What is required: For the records below, report how many lines include the word "menu". Only the number should appear.

◆ ◆ ◆

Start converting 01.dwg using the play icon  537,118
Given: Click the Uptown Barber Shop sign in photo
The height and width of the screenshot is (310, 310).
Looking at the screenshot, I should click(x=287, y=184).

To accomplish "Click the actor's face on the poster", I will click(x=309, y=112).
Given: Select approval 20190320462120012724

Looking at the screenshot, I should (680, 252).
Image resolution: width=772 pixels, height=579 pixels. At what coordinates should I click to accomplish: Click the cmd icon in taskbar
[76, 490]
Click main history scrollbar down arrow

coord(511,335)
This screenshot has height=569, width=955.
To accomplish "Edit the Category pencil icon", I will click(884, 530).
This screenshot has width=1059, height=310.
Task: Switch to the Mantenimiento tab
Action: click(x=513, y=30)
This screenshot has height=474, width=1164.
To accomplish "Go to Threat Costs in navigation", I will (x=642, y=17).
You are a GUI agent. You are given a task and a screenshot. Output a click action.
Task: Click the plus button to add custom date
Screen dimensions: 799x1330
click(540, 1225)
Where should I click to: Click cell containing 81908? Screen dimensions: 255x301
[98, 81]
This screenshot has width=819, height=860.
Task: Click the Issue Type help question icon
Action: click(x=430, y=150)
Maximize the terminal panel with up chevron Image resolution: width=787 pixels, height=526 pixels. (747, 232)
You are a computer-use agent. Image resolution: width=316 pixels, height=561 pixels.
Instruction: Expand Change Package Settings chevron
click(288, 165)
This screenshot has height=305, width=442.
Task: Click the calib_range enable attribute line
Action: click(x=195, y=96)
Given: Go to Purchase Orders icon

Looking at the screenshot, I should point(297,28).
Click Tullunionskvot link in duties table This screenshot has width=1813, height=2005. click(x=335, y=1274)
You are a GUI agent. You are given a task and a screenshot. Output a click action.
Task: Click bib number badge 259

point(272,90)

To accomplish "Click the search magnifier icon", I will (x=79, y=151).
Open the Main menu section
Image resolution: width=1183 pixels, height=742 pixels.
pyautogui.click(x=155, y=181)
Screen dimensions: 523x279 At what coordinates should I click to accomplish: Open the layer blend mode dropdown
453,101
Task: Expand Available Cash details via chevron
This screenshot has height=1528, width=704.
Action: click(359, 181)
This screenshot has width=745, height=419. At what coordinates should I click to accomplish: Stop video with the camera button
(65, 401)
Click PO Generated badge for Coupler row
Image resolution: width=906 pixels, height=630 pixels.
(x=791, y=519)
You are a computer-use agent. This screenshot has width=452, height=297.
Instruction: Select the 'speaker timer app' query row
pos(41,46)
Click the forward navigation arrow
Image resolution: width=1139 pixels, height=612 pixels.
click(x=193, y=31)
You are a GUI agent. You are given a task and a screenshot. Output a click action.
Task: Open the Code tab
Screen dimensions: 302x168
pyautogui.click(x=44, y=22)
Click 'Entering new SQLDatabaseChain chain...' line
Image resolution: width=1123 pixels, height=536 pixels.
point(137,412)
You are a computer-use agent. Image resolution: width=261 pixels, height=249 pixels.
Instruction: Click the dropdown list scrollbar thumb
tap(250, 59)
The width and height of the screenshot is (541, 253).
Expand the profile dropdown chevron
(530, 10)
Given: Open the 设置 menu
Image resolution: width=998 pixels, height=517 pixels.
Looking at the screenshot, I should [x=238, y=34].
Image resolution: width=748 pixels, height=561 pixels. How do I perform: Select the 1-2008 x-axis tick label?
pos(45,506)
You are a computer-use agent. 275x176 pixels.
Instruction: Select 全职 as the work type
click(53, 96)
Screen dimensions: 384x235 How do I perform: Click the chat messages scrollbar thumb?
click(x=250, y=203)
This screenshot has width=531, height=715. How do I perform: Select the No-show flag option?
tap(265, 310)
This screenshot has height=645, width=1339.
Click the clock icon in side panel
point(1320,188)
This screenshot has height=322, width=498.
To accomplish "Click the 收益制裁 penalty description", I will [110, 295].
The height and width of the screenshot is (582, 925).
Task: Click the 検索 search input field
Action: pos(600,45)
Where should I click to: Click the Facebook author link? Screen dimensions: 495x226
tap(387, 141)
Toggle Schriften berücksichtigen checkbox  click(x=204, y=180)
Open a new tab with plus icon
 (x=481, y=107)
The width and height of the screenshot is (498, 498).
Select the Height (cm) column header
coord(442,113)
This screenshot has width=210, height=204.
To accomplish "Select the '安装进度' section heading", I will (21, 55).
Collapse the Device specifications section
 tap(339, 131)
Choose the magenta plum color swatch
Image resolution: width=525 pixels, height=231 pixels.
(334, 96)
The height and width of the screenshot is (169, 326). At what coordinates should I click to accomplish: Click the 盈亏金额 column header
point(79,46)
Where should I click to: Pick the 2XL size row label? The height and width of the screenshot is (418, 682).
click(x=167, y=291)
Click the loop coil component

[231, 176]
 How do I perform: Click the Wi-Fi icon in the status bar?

◆ ◆ ◆

Result for this task: 2